_DOCUMENT SOURCE:_
::::

Mes chers collègues, alors que la conférence des Nations Unies a débuté, il m'apparaît important que notre commission se réunisse pour débattre de la COP21 et de l'après COP21.
Je vous propose de valoriser les travaux que nous avons menés depuis deux ans sur le thème de la lutte contre le changement climatique. Je vous demanderai en fin de séance d'approuver la publication d'un rapport dont je vais vous présenter la première partie, et qui contiendra également les comptes rendus des auditions et des tables rondes que nous avons organisées. Nous avons entendu de nombreuses personnalités – dont Gilles Boeuf, ancien président du Museum national d'histoire naturelle, Hervé Le Treut, climatologue, Jean-Marc Jancovici, Pascal Canfin, Jean Jouzel, Stéphane Le Foll, etc. Nous tenons aujourd'hui notre vingt-quatrième réunion, depuis le mois d'octobre 2012, sur le changement climatique, ses conséquences et les moyens utilisés tant pour l'atténuer que pour nous y adapter.
Notre intérêt pour le sujet s'explique par l'aspect multiple de cette problématique, qui embrasse l'ensemble des champs d'intervention de notre commission. Et, en ce jour, nous devions, me semble-t-il, nous rassembler, alors même que se déroulent au Bourget les négociations pour la signature de l'accord de Paris. Par ailleurs, je rappelle que notre Assemblée a voté la semaine dernière une proposition de résolution « pour accéder, au-delà de la COP 21, à une société bas carbone », et que se tiendra salle Victor Hugo, vendredi 4 décembre, et dans l'hémicycle, samedi 5 prochain, le sommet des législateurs de Globe qui réunira des parlementaires de quarante-trois pays ainsi que des assemblées panafricaine, européenne et andine.
Ce matin, l'ensemble des groupes politiques que vous représentez va pouvoir s'exprimer tant sur les enjeux de la COP21 que sur l'action que pourrait mener la France, au-delà de la réunion de Paris, lors de son année de présidence qui démarre le 30 novembre.

::::

_DONNÉES AFFICHÉES:_
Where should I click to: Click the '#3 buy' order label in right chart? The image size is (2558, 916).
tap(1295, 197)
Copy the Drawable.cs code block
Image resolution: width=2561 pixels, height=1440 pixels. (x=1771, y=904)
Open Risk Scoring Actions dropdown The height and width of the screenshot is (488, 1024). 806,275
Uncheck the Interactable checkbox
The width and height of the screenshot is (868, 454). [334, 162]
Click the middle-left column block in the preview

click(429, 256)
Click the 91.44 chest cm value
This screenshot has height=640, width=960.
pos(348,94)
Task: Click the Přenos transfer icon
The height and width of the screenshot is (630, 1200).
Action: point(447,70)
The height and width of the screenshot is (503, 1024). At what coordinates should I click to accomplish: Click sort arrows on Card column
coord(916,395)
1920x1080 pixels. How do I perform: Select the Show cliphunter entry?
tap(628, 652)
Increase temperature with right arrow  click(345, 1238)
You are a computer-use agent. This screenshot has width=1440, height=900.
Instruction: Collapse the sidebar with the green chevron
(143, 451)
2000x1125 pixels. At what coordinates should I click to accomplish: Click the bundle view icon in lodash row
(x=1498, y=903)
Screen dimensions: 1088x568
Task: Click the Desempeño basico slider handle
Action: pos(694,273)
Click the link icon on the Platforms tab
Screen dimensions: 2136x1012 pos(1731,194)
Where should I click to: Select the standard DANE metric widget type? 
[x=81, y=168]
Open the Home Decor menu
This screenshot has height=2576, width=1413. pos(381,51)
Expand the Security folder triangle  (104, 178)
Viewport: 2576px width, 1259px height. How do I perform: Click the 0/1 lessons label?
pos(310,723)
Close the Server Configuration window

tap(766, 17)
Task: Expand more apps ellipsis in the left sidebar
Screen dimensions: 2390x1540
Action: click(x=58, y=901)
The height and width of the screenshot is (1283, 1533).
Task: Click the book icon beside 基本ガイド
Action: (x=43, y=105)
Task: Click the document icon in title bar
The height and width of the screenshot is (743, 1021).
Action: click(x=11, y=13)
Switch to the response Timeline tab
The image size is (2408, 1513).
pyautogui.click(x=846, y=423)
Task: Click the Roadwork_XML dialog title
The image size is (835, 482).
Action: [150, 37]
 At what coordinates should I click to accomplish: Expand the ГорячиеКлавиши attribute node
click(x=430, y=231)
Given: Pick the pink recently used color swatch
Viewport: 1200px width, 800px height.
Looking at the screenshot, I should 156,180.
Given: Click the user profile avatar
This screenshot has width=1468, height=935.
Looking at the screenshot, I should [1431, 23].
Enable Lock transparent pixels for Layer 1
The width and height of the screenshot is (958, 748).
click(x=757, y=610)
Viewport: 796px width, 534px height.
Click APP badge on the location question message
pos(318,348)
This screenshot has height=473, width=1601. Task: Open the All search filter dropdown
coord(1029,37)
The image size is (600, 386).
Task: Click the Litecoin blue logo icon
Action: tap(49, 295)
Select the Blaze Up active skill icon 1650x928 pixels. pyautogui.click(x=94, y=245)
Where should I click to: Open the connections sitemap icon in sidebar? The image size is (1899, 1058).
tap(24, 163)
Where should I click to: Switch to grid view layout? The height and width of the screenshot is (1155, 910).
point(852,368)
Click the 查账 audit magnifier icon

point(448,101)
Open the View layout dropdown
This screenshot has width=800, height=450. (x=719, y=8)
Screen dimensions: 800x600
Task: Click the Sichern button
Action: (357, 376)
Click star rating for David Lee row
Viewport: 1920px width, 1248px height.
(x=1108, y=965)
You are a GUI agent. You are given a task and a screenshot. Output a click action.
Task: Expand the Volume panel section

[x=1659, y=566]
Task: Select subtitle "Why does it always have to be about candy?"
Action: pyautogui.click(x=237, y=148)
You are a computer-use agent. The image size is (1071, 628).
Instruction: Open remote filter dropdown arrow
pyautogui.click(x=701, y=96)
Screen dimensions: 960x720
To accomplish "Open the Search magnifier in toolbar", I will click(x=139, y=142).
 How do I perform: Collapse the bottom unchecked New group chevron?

::::

_TRAVAIL DEMANDÉ:_
#1 Recopiez à l'identique les lignes des enregistrements en commençant par celle qui contient « Uncheck the Interactable checkbox » et en finissant par celle qui contient « Action: point(447,70) », ces deux lignes comprises.
#2 Rédigez la suite du discours sur la COP21 à partir de sa dernière phrase.

_RÉPONSES DANS L'ORDRE:_
#1
Uncheck the Interactable checkbox
The width and height of the screenshot is (868, 454). [334, 162]
Click the middle-left column block in the preview

click(429, 256)
Click the 91.44 chest cm value
This screenshot has height=640, width=960.
pos(348,94)
Task: Click the Přenos transfer icon
The height and width of the screenshot is (630, 1200).
Action: point(447,70)

#2
Pour ma part, je voudrais présenter les grandes lignes du rapport d'information que nous ferons figurer dans le document, qui rassemblera, comme je viens de vous le dire, les comptes rendus de nos différentes réunions de travail sur le sujet.
Je commencerai par un rappel de l'historique des COP.
En 1988, deux institutions des Nations Unies, l'Organisation météorologique mondiale (OMM) et le Programme des Nations unies pour l'environnement (PNUE), créent le Groupe d'experts intergouvernemental sur l'évolution du climat (GIEC). Dix-huit mois après sa création, celui-ci publie son premier rapport d'évaluation, qui conduit l'Assemblée Générale des Nations unies à préparer une convention sur le climat. Le 14 juin 1992, le sommet de Rio marque la structuration du régime climatique sous la houlette onusienne. Le 21 mars 1994, la convention-cadre des Nations Unies sur le changement climatique entre en vigueur après la signature de cinquante pays. La première Conférence annuelle des parties (COP) se tient en 1995 à Berlin, et la vingt et unième a donc lieu, en ce moment, à Paris.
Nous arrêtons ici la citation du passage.